William Irvine’s book introduced me to Stoicism and got me completely hooked on Stoic philosophy. Today I view Stoicism as an operating system for life.

Both books made me reevaluate what is important in life and what is not.

Do you have any quotes you live by or think of often?

I probably will have a different answer on any given day.

When I am deeply engrossed in investing, two quotes from Stoics come to mind. The first one is from Seneca: “Time discovers truth.”

I think about this one a lot when I am researching a company. The truth in this case being what the company is worth. The truth is already there, and time will eventually discover it. I just need to discover it before time does.

I also think about this quote when I have discussions or debates with people. I have stopped debating topics with people who are in the conversation just to prove their point but not to learn. Almost any conversation about politics falls into this bucket.

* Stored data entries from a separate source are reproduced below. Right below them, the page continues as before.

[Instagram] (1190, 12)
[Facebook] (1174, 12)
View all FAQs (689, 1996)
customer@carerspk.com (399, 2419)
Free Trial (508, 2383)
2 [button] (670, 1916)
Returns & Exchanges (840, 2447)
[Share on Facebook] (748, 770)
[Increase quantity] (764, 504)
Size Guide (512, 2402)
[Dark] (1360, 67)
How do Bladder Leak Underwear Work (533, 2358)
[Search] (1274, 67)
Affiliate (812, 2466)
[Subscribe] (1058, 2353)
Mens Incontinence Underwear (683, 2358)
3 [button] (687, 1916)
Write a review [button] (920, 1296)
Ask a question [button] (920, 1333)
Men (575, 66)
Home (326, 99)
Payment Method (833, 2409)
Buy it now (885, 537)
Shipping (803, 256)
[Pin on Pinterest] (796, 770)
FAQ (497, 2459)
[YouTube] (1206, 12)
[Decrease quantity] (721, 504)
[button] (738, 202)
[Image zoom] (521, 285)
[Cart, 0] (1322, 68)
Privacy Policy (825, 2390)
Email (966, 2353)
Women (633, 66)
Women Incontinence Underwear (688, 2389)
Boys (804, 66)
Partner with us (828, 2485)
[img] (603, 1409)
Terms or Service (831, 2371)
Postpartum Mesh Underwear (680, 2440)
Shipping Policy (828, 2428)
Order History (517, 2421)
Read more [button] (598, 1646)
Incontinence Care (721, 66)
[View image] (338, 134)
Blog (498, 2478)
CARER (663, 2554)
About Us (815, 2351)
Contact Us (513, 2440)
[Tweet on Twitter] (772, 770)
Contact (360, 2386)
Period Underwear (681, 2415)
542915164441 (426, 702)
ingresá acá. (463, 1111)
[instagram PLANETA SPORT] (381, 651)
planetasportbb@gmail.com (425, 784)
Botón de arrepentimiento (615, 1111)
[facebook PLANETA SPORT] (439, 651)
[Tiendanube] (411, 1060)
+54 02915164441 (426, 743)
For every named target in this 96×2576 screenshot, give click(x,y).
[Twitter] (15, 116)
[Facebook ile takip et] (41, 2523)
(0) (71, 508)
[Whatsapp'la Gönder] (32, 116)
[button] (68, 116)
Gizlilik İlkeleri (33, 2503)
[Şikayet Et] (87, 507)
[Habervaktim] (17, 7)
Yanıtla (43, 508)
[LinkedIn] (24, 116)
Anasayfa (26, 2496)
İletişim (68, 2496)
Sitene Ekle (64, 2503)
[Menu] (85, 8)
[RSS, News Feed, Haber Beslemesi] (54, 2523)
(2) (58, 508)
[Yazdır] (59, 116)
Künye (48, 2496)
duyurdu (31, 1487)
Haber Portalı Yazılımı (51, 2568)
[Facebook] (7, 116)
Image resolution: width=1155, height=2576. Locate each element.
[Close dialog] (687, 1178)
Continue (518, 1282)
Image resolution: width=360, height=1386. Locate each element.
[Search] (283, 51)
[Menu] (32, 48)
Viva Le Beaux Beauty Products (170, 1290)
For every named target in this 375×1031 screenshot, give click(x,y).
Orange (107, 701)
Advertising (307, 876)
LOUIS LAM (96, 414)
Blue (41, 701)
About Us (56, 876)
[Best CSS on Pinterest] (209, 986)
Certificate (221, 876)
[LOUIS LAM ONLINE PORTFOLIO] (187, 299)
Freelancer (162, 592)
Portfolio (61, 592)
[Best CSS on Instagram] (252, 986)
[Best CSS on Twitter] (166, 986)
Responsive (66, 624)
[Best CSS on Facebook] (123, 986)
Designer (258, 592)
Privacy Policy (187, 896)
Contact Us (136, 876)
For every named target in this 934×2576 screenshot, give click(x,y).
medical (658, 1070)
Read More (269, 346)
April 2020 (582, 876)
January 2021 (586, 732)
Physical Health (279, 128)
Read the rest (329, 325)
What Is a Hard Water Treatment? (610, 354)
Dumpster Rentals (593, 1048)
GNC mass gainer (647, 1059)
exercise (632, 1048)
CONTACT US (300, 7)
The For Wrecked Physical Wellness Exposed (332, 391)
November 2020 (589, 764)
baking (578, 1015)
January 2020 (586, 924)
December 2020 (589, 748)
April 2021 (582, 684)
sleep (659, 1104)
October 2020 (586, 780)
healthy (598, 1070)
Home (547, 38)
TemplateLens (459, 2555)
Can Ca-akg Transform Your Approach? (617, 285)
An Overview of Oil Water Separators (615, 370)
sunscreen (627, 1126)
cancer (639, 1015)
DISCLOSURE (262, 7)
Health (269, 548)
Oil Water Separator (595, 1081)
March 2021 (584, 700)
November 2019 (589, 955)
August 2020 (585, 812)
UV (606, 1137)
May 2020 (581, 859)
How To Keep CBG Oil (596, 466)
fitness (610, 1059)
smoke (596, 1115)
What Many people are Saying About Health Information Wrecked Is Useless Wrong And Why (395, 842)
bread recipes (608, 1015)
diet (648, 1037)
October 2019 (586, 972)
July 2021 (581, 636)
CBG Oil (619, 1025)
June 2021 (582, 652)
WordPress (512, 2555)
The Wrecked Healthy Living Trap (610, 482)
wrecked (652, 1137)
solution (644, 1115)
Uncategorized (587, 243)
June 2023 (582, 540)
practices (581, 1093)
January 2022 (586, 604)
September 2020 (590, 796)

Another quote from Marcus Aurelius has been on my mind lately: “The object of life is not to be on the side of the majority, but to escape finding oneself in the ranks of the insane.” We are living through 1999 Dotcom-like euphoria in the stock market now (I wrote about it here). If you are not careful, the fumes of this euphoria will intoxicate you and you will eventually join “the ranks of the insane.” I am doubling, tripling down on our rational investment process.

When it comes to my personal life, I try to live by Warren Buffett’s newspaper test quote: “How would you feel about any decision if you knew it was going to be written up in the local newspaper the next day?” Decision-making becomes a lot easier, and you stop making compromises with your soul. Simplifies your life, a lot.